Ils sont alors rejoints par le reste de la troupe, encadrée par Cavalier et Rolland. Puis ils se déploient dans la ville, investissent l’abbaye, mettent le feu à l’église et aux maisons catholiques, sans réussir toutefois à pénétrer dans la demeure de Monsieur de Sauve. Un père Capucin est tué dans la rue. Trois ecclésiastiques, trop âgés pour courir se réfugier dans la tour de l’abbaye comme les autres moines et desservants, sont emmenés et mis à mort sur la place de la Vabre. Cinq habitants sont pris en otage puis libérés.
Vers 15 heures, après avoir récupéré des armes, des munitions, de la vaisselle d’étain (pour produire des balles) et des provisions de bouche, les Camisards quittent la ville, craignant l’arrivée des troupes royales stationnées non loin de Sauve et averties de leur présence.

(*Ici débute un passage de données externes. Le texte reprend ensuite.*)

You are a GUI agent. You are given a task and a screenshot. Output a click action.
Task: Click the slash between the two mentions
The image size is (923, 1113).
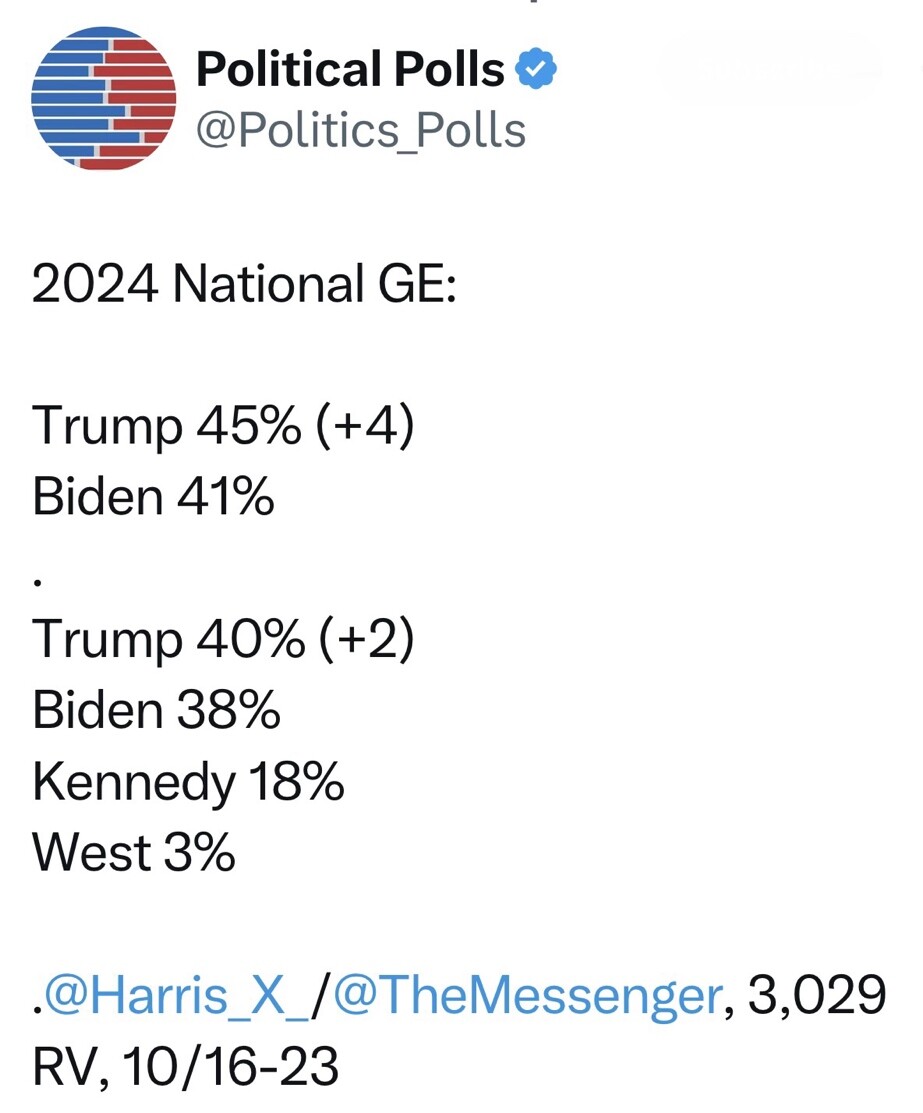click(321, 996)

Une seconde incursion des Camisards a lieu dans la nuit du 31 janvier au 1er février 1703 sur Coutach. Rolland et ses hommes brûlent le Château de Roquevaire, propriété personnelle de l’abbé de Sauve, Henry Delmas. Le 3 février, ils pénètrent à nouveau dans la ville où ils commettent de nouvelles exactions puis incendient le Couvent des Capucins.
Suite aux incursions camisardes et afin de protéger la ville, l’intendant du Languedoc, Nicolas de Lamoignon de Basville, ordonne la construction de la redoute du Castellas et de guérites de surveillance, la réparation des murailles d’enceinte et des portes ainsi que l’installation de corps de garde dans les points stratégiques de la ville.

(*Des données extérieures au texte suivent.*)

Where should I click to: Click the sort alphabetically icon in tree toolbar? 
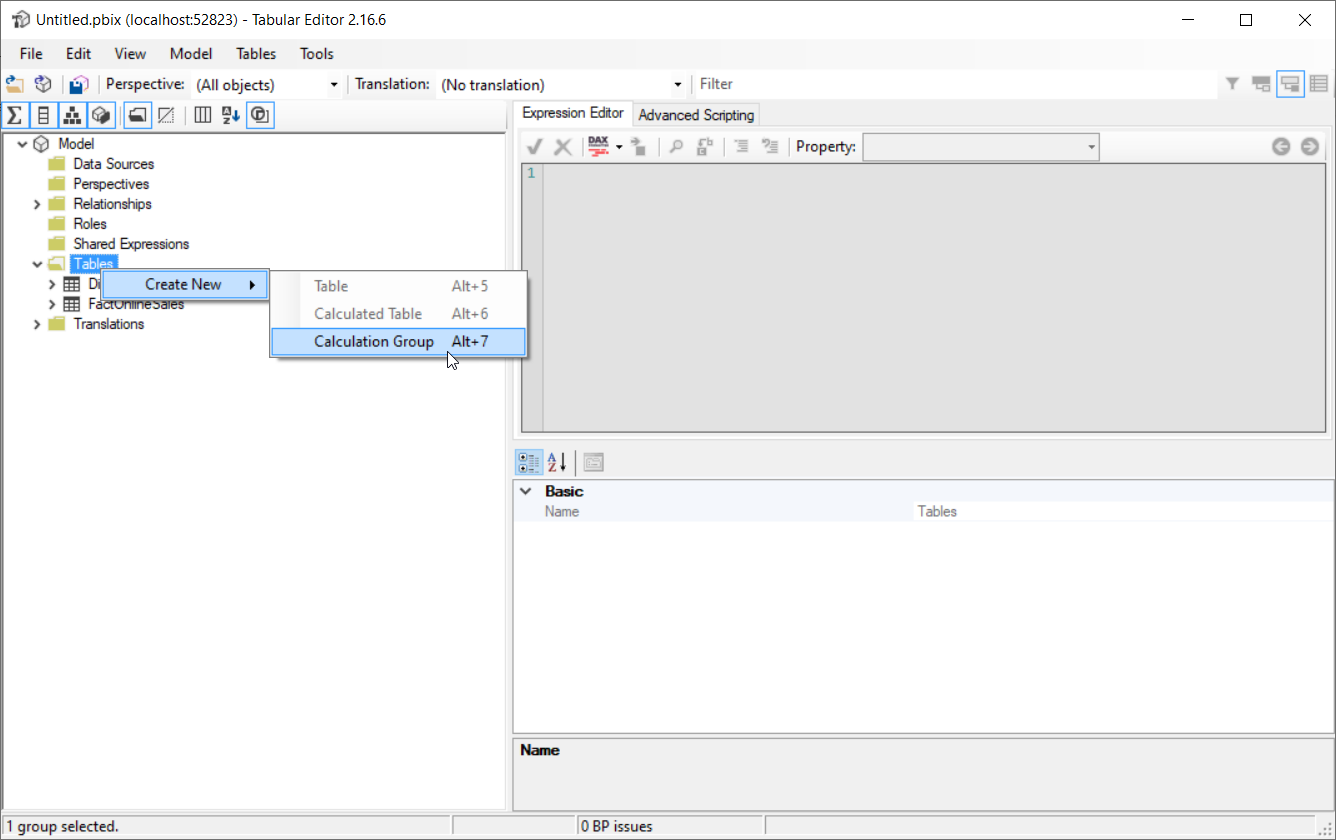(x=230, y=115)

Le massif de Coutach, avec sa végétation impénétrable et ses abris naturels, sert alors de refuge aux Camisards et autres Huguenots dont les pasteurs, fuyant les Dragons du Roi. Le Camisard Jacques Bonbonnoux, brigadier de Cavalier mais ayant refusé de se rendre en 1704, se cache dans son "cher Coutach" pendant 27 ans et plusieurs assemblées au Désert y sont secrètement organisées.
Les troupes royales restent présentes dans la région et des casernes sont construites sur la route des Cévennes. Celle de Sauve accueillera des soldats dès 1760. Aujourd’hui, l’Office du Tourisme de Sauve y a ses locaux.

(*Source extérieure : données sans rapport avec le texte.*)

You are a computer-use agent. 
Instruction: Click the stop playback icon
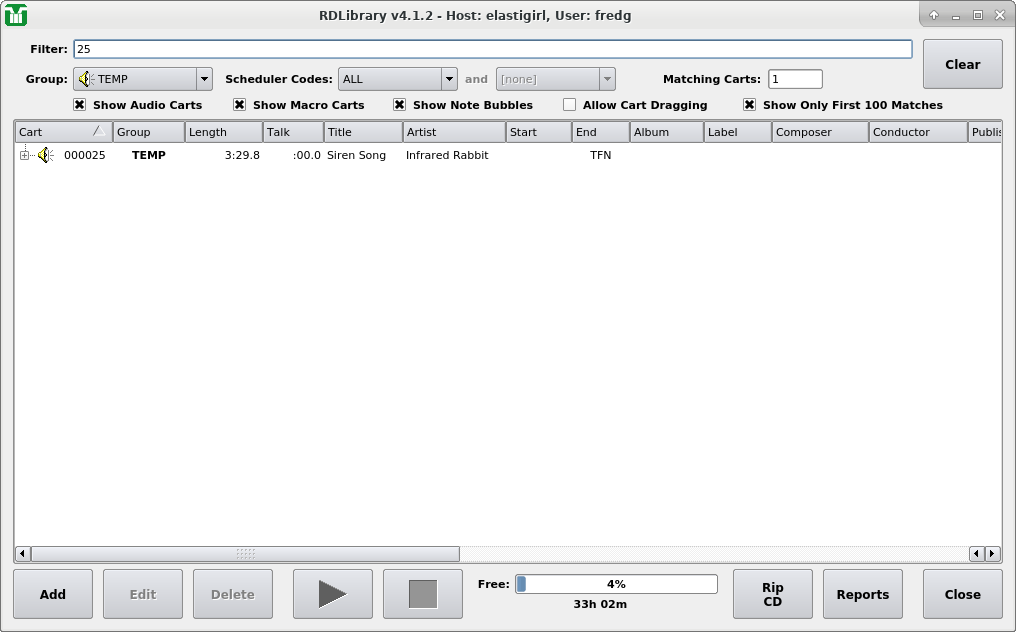pyautogui.click(x=422, y=594)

Pendant tout le XVIIIe siècle, de nombreux Sauvains sont, en réalité, restés fidèles à la foi protestante. Ne pouvant pas enterrer leurs morts dans les cimetières catholiques, ils aménagent des sépultures où ils peuvent (caves, murs, jardins …). Ainsi, par exemple, le château de Roquevaire servira de lieu de sépulture pour les Massip et les Faventines pendant deux siècles.
Enfin en 1787, par l'Edit de Tolérance, Louis XVI accorde aux protestants les droits civiques et la liberté de culte. En 1825, un nouveau temple est inauguré à Sauve sur la place Florian. Il remplace l’ancien temple situé près de l’église et détruit en 1625 à la Révocation de l’Edit de Nantes.
La commune de Sauve, entre ville et Coutach, conserve jusqu’à ce jour les témoins de son histoire protestante :
- l’emplacement du temple détruit sur la place Astruc ;
- les vestiges de l’ancien Couvent des Capucins sur le site du Château russe ;
- la redoute du Castellas, les casernes, les guérites du Couvent des Capucins et du chemin de Corconne pour défendre la ville des incursions des Huguenots ;
- le Château de Roquevaire, témoin de l’assaut des camisards et lieu de sépulture ;
- le massif de Coutach, refuge pour les Huguenots et leurs pasteurs ;
- l'organisation spatiale jusqu’au XXe siècle avec le quartier catholique autour de l’église, en haut du village et le quartier protestant autour du nouveau temple en bas du village ;
- et enfin, la mémoire de la liberté de culte retrouvée, avec le nouveau temple de la place Florian.